Configurations and Flow Regimes
The advent of horizontal drilling brought new and unexpected challenges with respect to characterizing flow regimes in horizontal wells. New approaches to logging, fluid flow interpretation and evaluation, and wellbore configuration were developed in response to those challenges.
One obvious problem presented by the horizontal wellbore was that wireline tools could no longer be pulled to total depth by gravity. As borehole inclination approaches sixty degrees (60) from vertical, friction increases to the point that wireline tools cannot freely fall to the bottom of the well. In this horizontal environment, gravity is no help at all. This unit will discuss some of the methods that were devised to overcome this problem.
As with vertical wells, it was necessary to identify commercially productive perforations, as well as to determine which intervals produced water. However, the results obtained by conventional production logging tools were generally not sufficient to characterize horizontal flow regimes. These conventional tools were designed to measure vertical flows, in which fluid phases are dispersed with near uniformity across the wellbore. With few exceptions, conventional production logging tools were not capable of characterizing horizontal flow in any detail. This experience prompted the study of horizontal flows in order to develop logging tools capable of discerning each phase within the flow.
The problems encountered in horizontal wells were not merely related to flow patterns and downhole tool designs.

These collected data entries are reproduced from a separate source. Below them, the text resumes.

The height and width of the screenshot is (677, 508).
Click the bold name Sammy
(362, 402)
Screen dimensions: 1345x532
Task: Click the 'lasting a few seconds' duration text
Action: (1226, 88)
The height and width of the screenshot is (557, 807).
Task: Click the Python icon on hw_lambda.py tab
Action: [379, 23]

The broad application of slotted liners, gravel packs, and external casing packers pose problems in understanding and characterizing flow in horizontal wells.
Through such configurations, fluids can move both within the casing or liner, and through the annulus. As a result, the point at which a logging tool detects a sudden inflow into the borehole may not, in fact, mark the actual source of the fluid entry.
This unit focuses on current methods of measuring multiphase flow in horizontal wells. Though current technology has not addressed all of the problems associated with horizontal production logging, oil companies and logging companies continue to study the nature of multiphase flow downhole, and seek to develop more accurate tools to characterize flow in horizontal wells.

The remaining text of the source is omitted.